El doctor Bellido acudió a recibir a Julio, al que llevó del brazo hasta el fondo del corredor, volviendo la cabeza hacia atrás al mismo tiempo, como cerciorándose de que estaban solos. Era un hombre alto, bien proporcionado, de aspecto muy agradable y una gran serenidad en las facciones, quizá en aquel momento no tan serenas como de ordinario. Físicamente, el padre y el hijo se parecían mucho.
—Julio, muchacho, ¿qué pasa? Tengo que entrar al quirófano.
—Sí, sí, siento molestarle, pero estoy muy inquieto. Inquieto por Héctor…
Una sombra cruzó la mirada límpida del cirujano. Tuvo un imperceptible titubeo antes de declarar:
—Pero ya os habrá dicho mi mujer que… no es de cuidado.
—Sí, Margarita nos lo ha dicho y… perdone, no la hemos creído. Sabemos que Héctor no está enfermo y que no se encuentra en casa.
—¡Dios mío, Julio!
—No quiero faltarle al respeto, pero Héctor es como mi hermano y a mí también me interesa su suerte. Puede que esté viendo visiones, pero sospecho que ha desaparecido.
—¡Julio, Julio…!
El doctor Bellido parecía como si hubiera perdido su aplomo.
—Créame, lo he pensado mucho antes de decidirme.
Y como sé que Héctor no es de los que se van por ahí sin avisar a su familia y sus amigos pues… he pasado la tarde haciendo indagaciones, sin resultado.
—¿Indagaciones? ¿Has hecho eso? ¡No, por Dios, no! Eso puede traer publicidad y…
—No, porque en los hospitales no indagan y en cuanto a la policía, no se lanza a buscar a un muchacho por el que su familia no se ha molestado en preguntar.
—¡No vuelvas a indagar ni a preguntar por él en parte alguna! ¿Me entiendes? Le estás perjudicando…
Hablaba en voz muy baja y Julio también desde el primer momento.

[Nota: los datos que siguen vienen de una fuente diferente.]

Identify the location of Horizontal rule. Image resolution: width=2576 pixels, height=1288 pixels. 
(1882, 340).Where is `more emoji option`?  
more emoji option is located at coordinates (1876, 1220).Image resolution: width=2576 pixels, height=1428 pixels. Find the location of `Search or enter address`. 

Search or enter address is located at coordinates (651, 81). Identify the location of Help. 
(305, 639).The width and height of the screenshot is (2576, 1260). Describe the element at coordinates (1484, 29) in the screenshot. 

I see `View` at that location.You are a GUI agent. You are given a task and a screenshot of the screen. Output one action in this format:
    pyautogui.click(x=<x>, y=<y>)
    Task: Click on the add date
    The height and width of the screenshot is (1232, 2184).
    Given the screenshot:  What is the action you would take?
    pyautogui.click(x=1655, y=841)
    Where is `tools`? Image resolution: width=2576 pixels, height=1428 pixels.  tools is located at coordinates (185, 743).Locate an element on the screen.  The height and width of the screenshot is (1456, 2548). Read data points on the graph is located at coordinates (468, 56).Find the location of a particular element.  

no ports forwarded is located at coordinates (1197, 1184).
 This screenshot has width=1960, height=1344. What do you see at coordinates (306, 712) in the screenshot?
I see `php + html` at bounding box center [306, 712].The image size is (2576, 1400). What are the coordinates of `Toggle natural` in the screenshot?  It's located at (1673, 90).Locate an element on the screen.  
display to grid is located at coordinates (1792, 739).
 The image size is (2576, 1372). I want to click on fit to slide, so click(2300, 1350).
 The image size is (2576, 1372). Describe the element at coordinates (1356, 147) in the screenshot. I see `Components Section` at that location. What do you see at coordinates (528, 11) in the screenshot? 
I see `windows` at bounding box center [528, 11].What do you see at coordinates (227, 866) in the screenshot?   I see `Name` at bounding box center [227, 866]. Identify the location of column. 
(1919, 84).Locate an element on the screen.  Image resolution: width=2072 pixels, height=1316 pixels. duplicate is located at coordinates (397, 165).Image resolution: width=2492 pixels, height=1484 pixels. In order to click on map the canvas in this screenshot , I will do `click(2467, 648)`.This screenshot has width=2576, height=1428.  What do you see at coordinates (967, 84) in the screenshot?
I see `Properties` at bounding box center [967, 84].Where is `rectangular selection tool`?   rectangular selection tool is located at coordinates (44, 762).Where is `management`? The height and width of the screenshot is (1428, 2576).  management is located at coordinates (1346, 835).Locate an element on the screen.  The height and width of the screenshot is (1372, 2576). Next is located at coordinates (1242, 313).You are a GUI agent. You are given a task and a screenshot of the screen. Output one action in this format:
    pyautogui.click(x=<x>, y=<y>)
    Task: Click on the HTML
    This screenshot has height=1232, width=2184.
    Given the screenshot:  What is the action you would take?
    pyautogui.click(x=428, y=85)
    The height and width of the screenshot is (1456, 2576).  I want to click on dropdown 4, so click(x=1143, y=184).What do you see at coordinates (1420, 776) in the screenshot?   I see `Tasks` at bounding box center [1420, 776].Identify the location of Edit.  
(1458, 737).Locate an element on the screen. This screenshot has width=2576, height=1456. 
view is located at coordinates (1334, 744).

—Se me había ocurrido que han podido secuestrarle y… bueno, yo quería decirle que si por una casualidad fuera así y que… si usted se encuentra de momento incapacitado para atender a las demandas de los secuestradores, podría ponerme en contacto con papá, que está en el extranjero y él nos ayudará.
Había hablado mirándose la punta de los zapatos, porque le causaba confusión ser tan sincero, dando además por realidad lo que sólo era una hipótesis.
—No se trata de dinero, Julio, pero debes saber que… nunca olvidaré la mano que has venido a tenderme. Tranquilízate, muchacho. En efecto, ha ocurrido un imprevisto, pero te aseguro que va a resolverse satisfactoriamente.